Laying railways across the Western Ghats was no easy task, and the British quickly realised that their employees required additional fuel to keep going. Maganlal Aggarwal, an entrepreneurial sweet-shop owner in Lonavala, took up the challenge and produced ‘guddani’ using readily accessible high-calorie ingredients like as jaggery, ghee, and peanuts.
It was a hit with the workers, and as the railroads were completed, this simple snack began to spread across the country.Railway officials recognised a financial potential and commissioned Aggarwal to produce ‘guddani’ for passengers travelling between Bombay and Lonavala. The snack was dubbed Maganlal Chikki by Aggarwal, and the rest is sticky history.
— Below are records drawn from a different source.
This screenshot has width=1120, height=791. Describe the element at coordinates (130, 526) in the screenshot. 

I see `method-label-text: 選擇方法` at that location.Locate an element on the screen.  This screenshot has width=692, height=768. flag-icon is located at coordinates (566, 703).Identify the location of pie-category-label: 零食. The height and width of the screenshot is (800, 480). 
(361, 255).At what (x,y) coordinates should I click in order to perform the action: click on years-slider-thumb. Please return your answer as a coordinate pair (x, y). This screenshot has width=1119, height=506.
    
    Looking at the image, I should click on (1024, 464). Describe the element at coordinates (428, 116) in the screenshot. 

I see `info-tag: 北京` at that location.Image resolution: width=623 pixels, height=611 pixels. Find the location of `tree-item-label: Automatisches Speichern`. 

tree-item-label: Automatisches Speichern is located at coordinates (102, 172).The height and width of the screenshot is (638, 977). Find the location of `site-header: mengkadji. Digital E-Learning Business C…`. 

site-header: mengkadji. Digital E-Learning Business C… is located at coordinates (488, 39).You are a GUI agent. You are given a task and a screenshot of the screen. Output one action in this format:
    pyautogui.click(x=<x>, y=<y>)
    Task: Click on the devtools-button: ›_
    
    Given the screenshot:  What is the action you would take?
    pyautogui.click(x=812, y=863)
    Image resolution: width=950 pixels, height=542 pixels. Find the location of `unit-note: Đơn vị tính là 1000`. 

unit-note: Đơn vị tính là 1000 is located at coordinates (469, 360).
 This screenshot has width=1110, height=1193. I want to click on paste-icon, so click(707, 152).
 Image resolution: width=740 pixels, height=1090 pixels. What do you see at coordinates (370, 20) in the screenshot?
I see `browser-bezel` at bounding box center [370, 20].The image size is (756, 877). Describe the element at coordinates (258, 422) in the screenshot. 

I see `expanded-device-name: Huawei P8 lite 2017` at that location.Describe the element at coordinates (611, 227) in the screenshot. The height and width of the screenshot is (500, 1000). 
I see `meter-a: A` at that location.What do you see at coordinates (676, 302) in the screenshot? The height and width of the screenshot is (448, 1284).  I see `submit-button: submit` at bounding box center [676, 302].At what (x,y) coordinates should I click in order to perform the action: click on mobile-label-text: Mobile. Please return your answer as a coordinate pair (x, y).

The sweet treat’s success spawned a slew of imitators—think of all the Maganlal Chikki shops you’ve passed on your way through Lonavala. Don’t be deceived, though. The original Maganlal Chikki in Lonavala is located close beyond the Lonavala railway station and features blue-and-white signage (rather than the standard red-and-yellow).
How to make Lonavala chikki: recipe and ingredients
The jaggery in the chikki was melted down with white sugar throughout time, most likely due to the rise of Maharashtra’s sugar business. Lonavala chikki is simple to prepare; it will take you no more than 30 minutes. A short tip: don’t allow the sugar to get dark brown during caramelising or it will become bitter.
Epilogue
Usually chikkis are made by first making a hot jaggery syrup with a minimum of water to melt down the jaggery, then coating the pre-roasted nuts in the syrup, transferring them to a wooden mould, rolling them to a thickness of about 6–8 mm with a wooden roller, cooling, cutting into slabs, and packaging. Smaller volumes are rolled by hand with wooden rollers in households. With growing demand, the modern manufacturers are increasingly using automation for the prep of chikkis and to provide contactless products to their consumers.